Ross: Profits can fluctuate; they're not infallible. However, companies’ drive to innovate and generate a profit isn't going away anytime soon. Mike has a great analogy for how companies will adapt to these evolving conditions.

Mike: I heard this analogy from a friend that I believe is quite illustrative. Beavers are adept at constructing dams; they excel at obstructing a river's flow. These industrious creatures can create significant friction in the river, impeding its flow. However, they are incapable of constructing something as monumental as the Hoover Dam. They cannot completely halt the river. Consider tariffs as a form of friction on the economy, global trade, and companies. The river symbolizes U.S. companies—the finest in the world. While tariffs introduce obstacles, they cannot prevent these companies from maximizing their profits. They cannot stop the river from flowing despite the friction. In 2020, companies such as Best Buy, Apple, and local restaurants figured out what to do in the face of a global pandemic. We understand that weathering this storm is difficult. However, will companies adapt in the face of adverse conditions? Yes, they will. Like Ross said, both of us invest in the long-term growth of the United States through its best and worst days.

#### DATASET EXTRACT:

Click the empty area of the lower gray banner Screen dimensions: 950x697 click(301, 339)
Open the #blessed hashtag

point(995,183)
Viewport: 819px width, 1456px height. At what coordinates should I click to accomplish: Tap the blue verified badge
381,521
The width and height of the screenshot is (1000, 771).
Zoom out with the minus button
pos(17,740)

#### TO DO:
1. In the tariffs discussion, list every thing that tariffs are described as a form of friction on.
2. Extend the tariffs discussion past its last sentence.
The items are separate from the tariffs discussion and are not connected to it.

#### ANSWERS BELOW:
1.
- the economy
- global trade
- companies

2.
Ross: We’re recording today on April 10th. Yesterday, April 9th, was one of the 10 best days in stock market history. And that comes on the heels of one of the worst three or four-day drawdowns in the history of the stock market. Just like COVID-19, these days are always tightly bunched. Volatility tends to cluster together. Timing your way in and out of that is, I believe, impossible. To weather the storm, you have to grit your teeth and ride the wave. If you're feeling opportunistic, good investors probably lean into the pain. But the reality is that uncertainty and the way markets act in these times is really painful. Despite all these crises having different catalysts, they all have one thing in common: they've eventually ended, largely due to the profit motive of companies. And that's what we own. That's my big takeaway.

 

Build Your Umbrella

Mike: If the world were certain, you wouldn't need to build a plan. During a market storm, your investment plan with your Baird Financial Advisor serves as your umbrella. While you may find the current situation distressing, it is essential to stand under your umbrella and weather the storm. We’re living through unprecedented events, so just take it one day at a time with your advisor team.  

Ross: I want to end with the idea of uncertainty. The Policy Uncertainty Index has been referenced frequently lately due to the level of uncertainty stemming from Washington. It’s currently at a level we haven't seen since 2020 and, outside of that, unmatched over the last 40 years. In a recent piece, I flipped it upside down and asked, "When were we the least uncertain? When were we the most certain about things?" The answer from that index was 2007, the eve of the Great Financial Crisis. So, we know uncertainty is coming, but the idea that it goes up and down is a fallacy. Uncertainty is always there. That's why we build the plan, and just like an umbrella in a market storm, your Baird Financial Advisor is here to provide protection and guidance as we look to sunnier days ahead.